- **Stated goal**
How many rows below contain the word "Instruction" with the same capitalization? Reply with the number only.

- **Provided data**

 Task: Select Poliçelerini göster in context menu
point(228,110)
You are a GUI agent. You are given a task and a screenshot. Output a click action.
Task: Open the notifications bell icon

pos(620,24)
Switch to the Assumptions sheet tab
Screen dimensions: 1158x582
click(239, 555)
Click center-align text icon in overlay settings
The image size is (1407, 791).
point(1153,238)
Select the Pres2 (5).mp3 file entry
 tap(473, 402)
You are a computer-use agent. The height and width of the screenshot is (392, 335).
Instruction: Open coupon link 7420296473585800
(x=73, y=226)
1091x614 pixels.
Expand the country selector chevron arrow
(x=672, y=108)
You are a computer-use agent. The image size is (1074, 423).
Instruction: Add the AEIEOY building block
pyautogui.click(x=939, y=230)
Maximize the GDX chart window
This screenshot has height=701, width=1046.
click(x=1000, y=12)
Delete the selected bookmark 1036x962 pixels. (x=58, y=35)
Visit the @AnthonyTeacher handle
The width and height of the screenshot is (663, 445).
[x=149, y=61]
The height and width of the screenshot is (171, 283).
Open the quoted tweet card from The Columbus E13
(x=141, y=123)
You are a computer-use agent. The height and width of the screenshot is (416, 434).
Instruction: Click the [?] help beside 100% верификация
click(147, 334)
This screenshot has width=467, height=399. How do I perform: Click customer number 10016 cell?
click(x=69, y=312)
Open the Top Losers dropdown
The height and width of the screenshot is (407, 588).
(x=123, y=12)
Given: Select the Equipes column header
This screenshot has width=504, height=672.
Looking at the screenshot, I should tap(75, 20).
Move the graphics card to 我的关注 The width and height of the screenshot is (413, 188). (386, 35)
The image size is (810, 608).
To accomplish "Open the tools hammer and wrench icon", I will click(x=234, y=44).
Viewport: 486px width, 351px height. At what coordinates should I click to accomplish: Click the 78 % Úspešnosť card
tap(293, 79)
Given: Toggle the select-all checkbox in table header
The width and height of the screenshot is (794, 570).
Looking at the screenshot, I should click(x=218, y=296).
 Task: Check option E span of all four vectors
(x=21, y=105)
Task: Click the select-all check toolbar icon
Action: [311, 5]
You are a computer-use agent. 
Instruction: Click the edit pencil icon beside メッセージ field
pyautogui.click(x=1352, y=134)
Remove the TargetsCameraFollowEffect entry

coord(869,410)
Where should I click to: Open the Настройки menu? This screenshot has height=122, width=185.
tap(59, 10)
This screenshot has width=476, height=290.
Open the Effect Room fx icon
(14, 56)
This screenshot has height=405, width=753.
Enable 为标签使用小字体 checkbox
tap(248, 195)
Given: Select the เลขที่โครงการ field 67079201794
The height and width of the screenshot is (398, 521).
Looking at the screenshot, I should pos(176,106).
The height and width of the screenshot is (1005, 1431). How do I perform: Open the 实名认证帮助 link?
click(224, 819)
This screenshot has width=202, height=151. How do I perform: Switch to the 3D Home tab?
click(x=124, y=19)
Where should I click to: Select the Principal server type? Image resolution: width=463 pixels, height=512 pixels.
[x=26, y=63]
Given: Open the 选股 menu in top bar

- **Solved problem**
4